Birinci kuşağın büyük mücadelelerinin olduğuna değinen İşler, şunları kaydetti:
“Çünkü düşünün ki nereden baksanız orada 300-400 yıldır yaşıyorlardı bu insanlar. Ondan sonra ikinci kuşaklar yani babam en azından okuyabiliyor, bir kentte bulunuyor, lise bitiriyor, sonra gidiyor, Gazi Eğitim Enstitüsünü bitiriyor, öğretmen oluyor. Onlar artık yepyeni bir hayat kuruyorlar. Onlar da bu işin çok fazla farkında. Şimdi o tarihte kimse kalkıp da ‘sözlü tarihi yapayım, bizim babamız neler yaşadı’ diye anlatmıyor. Birinci kuşak tutunmaya çalıştı. İkinci kuşak mücadele etti, yaşamı kurtardı. Üçüncü kuşak bizlere de bunun hikayesi kaldı.”
“Orada tutunmak için mücadele etmişler”
Bursa Lozan Mübadeleleri Kültür ve Dayanışma Derneği Başkanı Ali Korkut da üçüncü kuşaktan mübadil torunu olduğunu ifade etti.
Söz konusu dönemde ailesinin zorlu gemi yolculuğu geçirdiğini anlatan Korkut, “Bir amcam vardı, birinci kuşaktan mübadil, iki yıl önce vefat etti. O Selanik’te limanda yaklaşık bir ay beklediklerini, orada tabii hastalıklar, salgınların olduğunu ve insanların öldüğü anlatırdı. O tarihteki eski gemilerle, yük gemileriyle yolculuklar yapmışlar. Gemi fırtınaya tutulunca dua edenler, salavat getirenler olmuş. Hepsi artık ölüyoruz diye korkmaya başlamışlar. Buraya geldiklerinde de Yunanlardan kalan, evlere yerleştirmişler. Orada tutunmak için mücadeleler etmişler.” ifadelerini kullandı.
Korkut, doğdukları toprakları ziyaret etmelerine izin verilmeyen birinci kuşak mübadillerin memleket hasretiyle dünyadan göçüp gittiğine değindi.

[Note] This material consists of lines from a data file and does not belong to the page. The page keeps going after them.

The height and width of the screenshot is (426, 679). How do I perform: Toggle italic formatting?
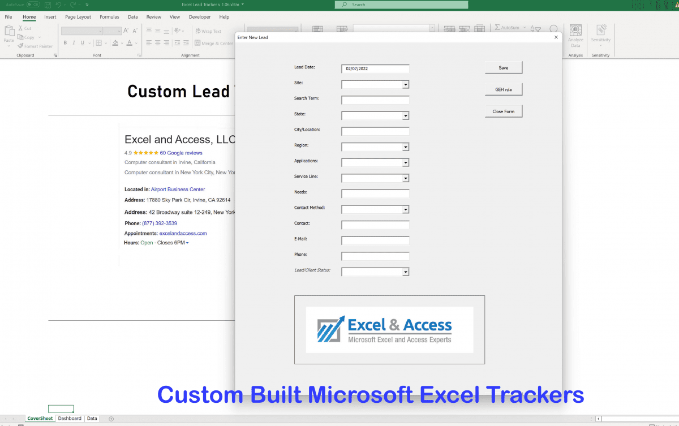(74, 42)
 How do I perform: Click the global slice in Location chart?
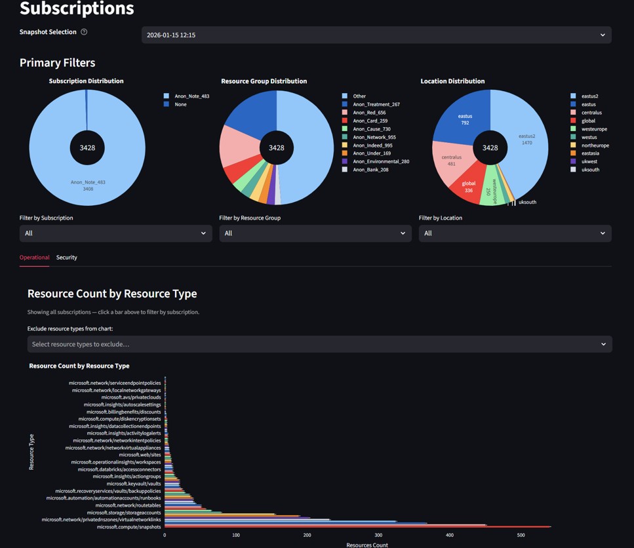click(x=467, y=186)
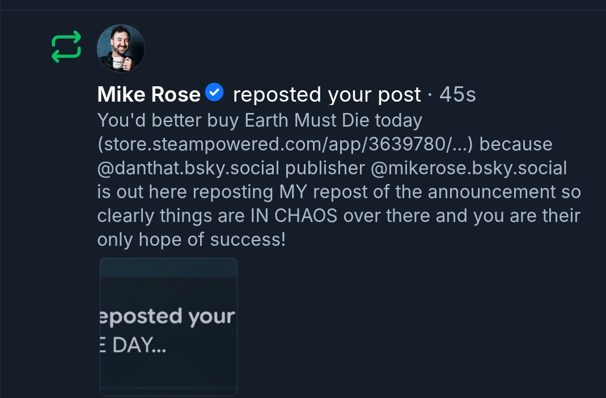606x398 pixels.
Task: Open Mike Rose's profile avatar
Action: [x=121, y=48]
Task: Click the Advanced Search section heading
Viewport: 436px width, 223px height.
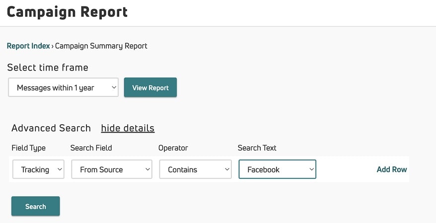Action: pyautogui.click(x=51, y=128)
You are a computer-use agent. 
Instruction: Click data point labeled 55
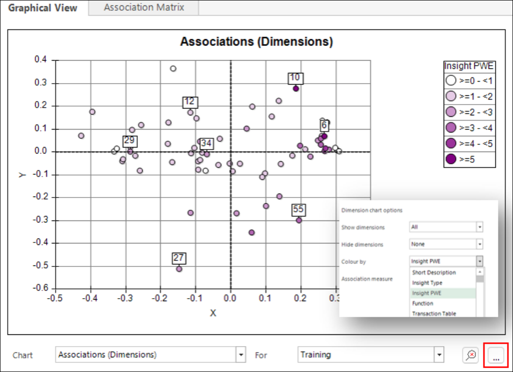point(299,220)
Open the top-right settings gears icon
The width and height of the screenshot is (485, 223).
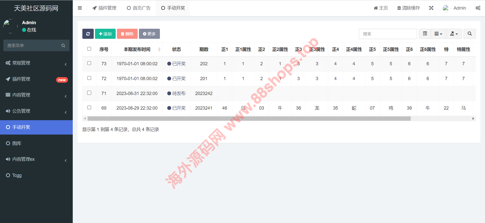click(x=478, y=8)
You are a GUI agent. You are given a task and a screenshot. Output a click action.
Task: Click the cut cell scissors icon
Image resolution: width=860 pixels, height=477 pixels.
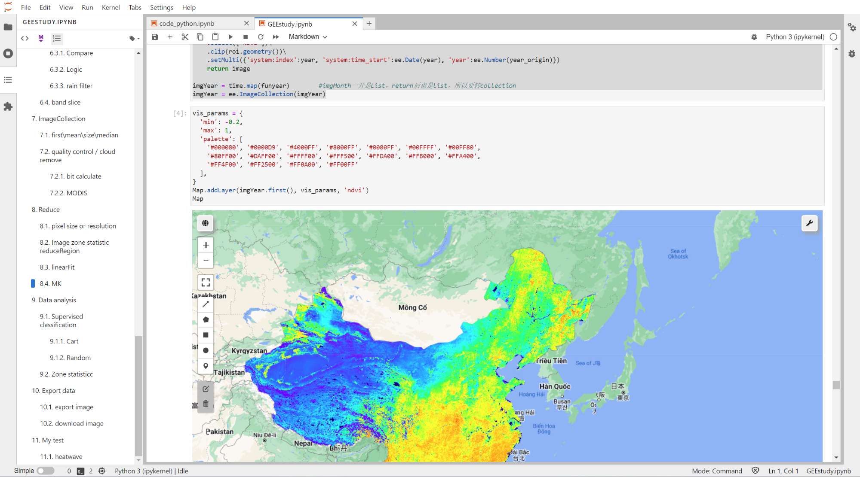click(185, 37)

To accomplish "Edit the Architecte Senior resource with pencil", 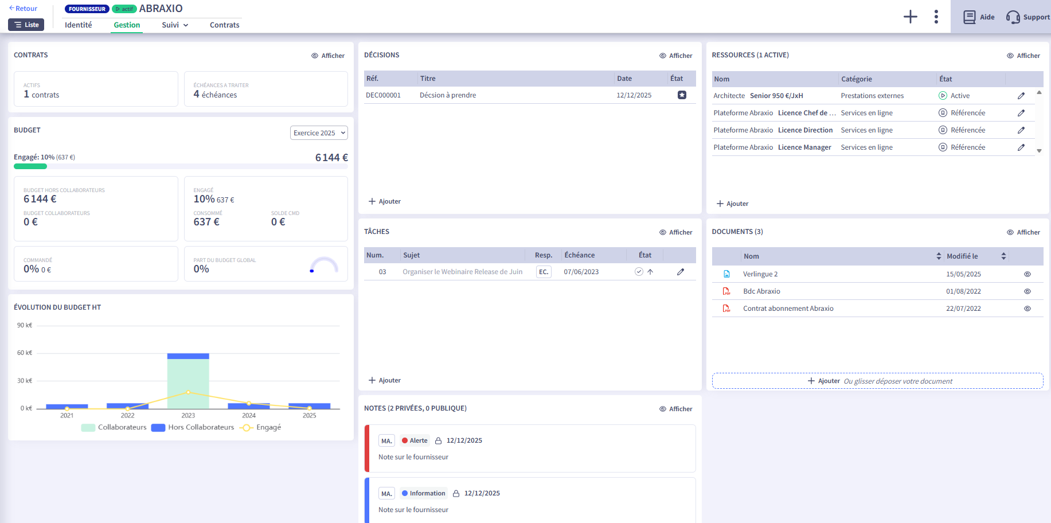I will tap(1021, 96).
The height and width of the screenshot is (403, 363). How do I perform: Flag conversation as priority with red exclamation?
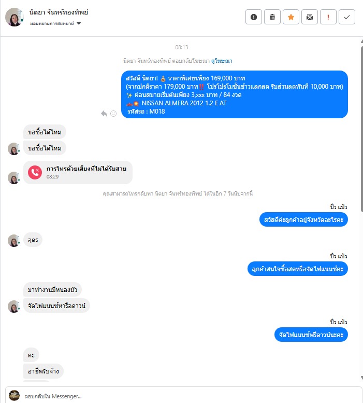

Mübadillerin torunlarının, atalarının vasiyeti olarak o toprakları ziyaret ettiğini aktaran Korkut, sözlerini şöyle tamamladı:
“Oradaki halklarla kaynaştık. Buradan göç edenler de aynı acıları yaşamışlar. Sadece bizimkiler değil. Dernek olarak işte bu çalışmalarımızı yapıyoruz. Güzel ilişkilerimiz var. Çok sıcak, samimi dostluklarımız var. Onlar bize geliyorlar. Biz gidiyoruz. Kültürel çalışmalar yapıyoruz. Dedelerimizden, ninelerimizden gelen kültürü burada yaşatmaya çalışıyoruz. Bulgaristan’da yaşananları gözümüzün önüne getirirsek Lozan Antlaşması’nın olmadığında neler olacağını buradan görebiliyoruz. Orada kalsalardı şu anda Avrupa’da yaşayan azınlıkların yaşadığı sıkıntıları onlar da çekeceklerdi. Belki onlar o tarihte göç ederek üzüldüler ama buraya gelmeleri bence çok daha doğru oldu. Mustafa Kemal Atatürk, Lozan Antlaşması’nı yaparak kendi neslini, ırkını, Müslümanları oradan buraya getirmekle çok doğru bir karar verdi diye düşünüyorum.”